Working backwards to the future

Have you noticed the increased amount of work being done over the weekends?

Over the weekend of 13-14 September, banking executives met at the NY Fed to discuss a Lehman rescue.  Shortly thereafter, Congress met over the weekend to discuss a larger $700 billion bailout package.  Granted, these actions are in response to a crisis situation and the weekend work is warranted and bit different than, say, raking the leaves off of your lawn.

Over the past couple of weekends, business has been occupying social media, too.  Motrin ran into controversy on a Sunday.  The next Sunday, Scott Monty from Ford was trying to drum up support for the auto industry.  And Frank Eliason aka ComcastCares on Twitter seems to be helping out all the time.

In the U.S., most workers have been employed for the past 80 years under a mental model of working five days a week, eight hours a day.  Working outside of those limits tends to create dissonance with the concept of work-life balance.  Most white-collar workers regularly put in more time, but use the old standard to gauge how much extra effort they're contributing.

I shared my thoughts on work with Dan Schwabel recently and believe it's most important for us to be "consciously engaged" with our work, regardless of model.  Social technologies allow us to always be on and toggle quickly between work and personal activities.  We don't work in big chunks of 5 vs. 2 days or within a block between 8 am and 5 pm anymore – we work and live our lives in much more finely sliced segments. 
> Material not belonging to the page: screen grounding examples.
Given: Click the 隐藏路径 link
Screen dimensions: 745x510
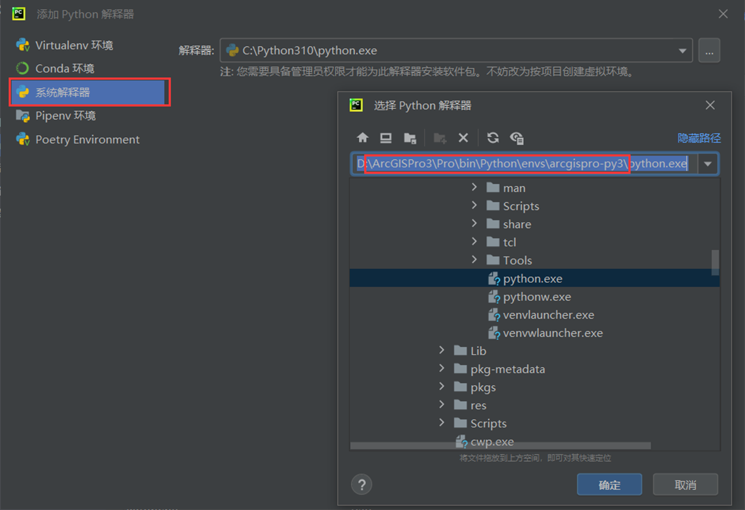Looking at the screenshot, I should [699, 138].
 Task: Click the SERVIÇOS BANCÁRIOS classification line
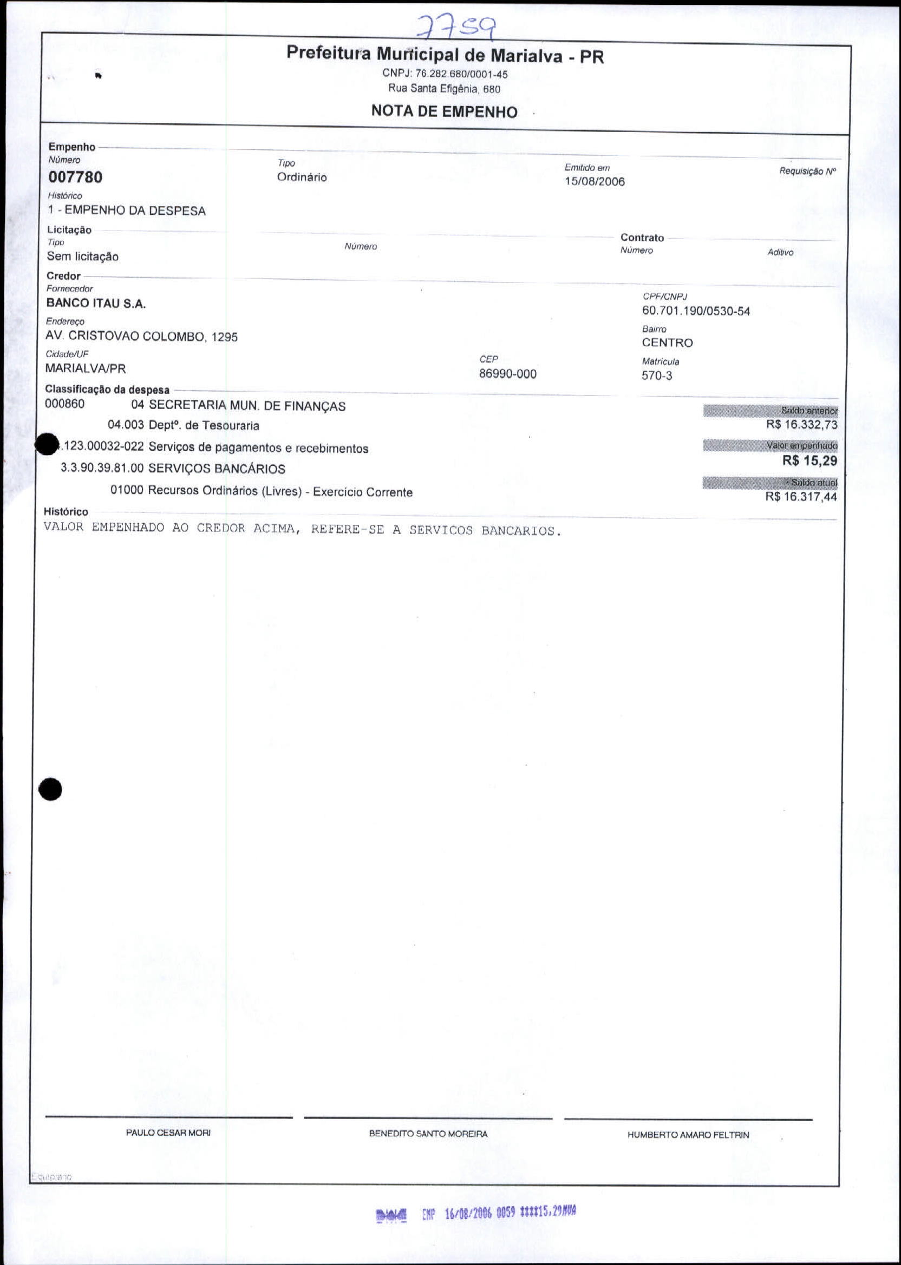point(173,469)
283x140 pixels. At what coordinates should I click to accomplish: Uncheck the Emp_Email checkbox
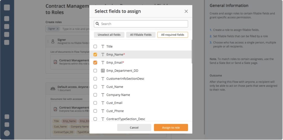(95, 63)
Interestingly enough, it was Henry Ford who first implemented the five-day work week in 1922, so that workers could not only recover from work, but also have time to purchase goods.  Now, it appears that Ford has another opportunity to transform the world of work by trying to save itself in the process.

Social technologies and today's "always on" culture will certainly need to be factored into the transformation of U.S. automakers – and will eventually impact the way all industries function.  I wonder if this means we'll return to six- and seven-day work weeks…if we're not there already.  I imagine more telecommuting, microslicing of days, greater use of social technologies for business.  These seem to be the hallmarks of the "information revolution" to follow the industrial revolution.

Strangely enough, the cadence of our work seems to resemble life before the industrial revolution, albeit with a much higher standard of living.  And I'm not sure if things are getting better or worse.